▶ [Do this]
Find each line of the material below that contains the string "menu" and copy those lines.

▶ [Dataset rows]
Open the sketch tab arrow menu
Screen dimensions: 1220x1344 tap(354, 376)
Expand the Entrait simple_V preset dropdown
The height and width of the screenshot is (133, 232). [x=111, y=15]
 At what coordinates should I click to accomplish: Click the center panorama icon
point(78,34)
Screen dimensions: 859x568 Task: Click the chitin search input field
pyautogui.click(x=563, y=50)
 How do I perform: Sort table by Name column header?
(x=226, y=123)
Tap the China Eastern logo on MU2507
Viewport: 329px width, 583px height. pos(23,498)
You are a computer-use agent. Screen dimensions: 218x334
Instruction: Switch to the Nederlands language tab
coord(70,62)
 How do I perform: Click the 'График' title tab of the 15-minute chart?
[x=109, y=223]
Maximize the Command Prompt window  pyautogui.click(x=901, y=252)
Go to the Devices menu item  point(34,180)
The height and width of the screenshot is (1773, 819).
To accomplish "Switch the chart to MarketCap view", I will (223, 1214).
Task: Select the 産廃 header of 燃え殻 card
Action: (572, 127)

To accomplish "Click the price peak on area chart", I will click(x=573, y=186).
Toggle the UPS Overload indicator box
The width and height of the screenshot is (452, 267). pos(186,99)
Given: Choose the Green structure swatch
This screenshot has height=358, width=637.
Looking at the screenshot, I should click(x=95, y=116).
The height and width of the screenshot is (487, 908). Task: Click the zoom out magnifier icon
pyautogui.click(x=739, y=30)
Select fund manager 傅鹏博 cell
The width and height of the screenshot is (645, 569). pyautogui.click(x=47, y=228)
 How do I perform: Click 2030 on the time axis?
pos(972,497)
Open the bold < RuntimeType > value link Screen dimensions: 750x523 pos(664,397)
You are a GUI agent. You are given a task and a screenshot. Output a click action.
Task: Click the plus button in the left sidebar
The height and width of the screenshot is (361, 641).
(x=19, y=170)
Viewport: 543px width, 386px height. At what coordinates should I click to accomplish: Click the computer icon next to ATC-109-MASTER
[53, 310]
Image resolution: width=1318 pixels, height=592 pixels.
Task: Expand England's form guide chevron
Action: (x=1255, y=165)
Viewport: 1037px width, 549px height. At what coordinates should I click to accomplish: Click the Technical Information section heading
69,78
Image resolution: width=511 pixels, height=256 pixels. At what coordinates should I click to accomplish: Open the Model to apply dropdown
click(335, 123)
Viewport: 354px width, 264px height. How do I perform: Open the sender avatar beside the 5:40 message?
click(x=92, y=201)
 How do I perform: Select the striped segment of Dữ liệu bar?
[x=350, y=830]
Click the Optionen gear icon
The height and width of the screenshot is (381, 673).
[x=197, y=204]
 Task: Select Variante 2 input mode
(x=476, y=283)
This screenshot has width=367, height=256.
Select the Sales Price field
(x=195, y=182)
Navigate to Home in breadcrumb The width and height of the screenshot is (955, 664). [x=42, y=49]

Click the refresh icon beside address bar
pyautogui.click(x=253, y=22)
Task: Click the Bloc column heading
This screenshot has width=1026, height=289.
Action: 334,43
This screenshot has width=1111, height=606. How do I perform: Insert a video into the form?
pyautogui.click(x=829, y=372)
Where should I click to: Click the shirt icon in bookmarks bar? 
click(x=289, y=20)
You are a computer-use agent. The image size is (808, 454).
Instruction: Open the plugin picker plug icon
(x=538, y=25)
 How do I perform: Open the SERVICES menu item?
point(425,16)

▶ [Solution for this exercise]
Open the sketch tab arrow menu
Go to the Devices menu item  point(34,180)
 How do I perform: Open the SERVICES menu item?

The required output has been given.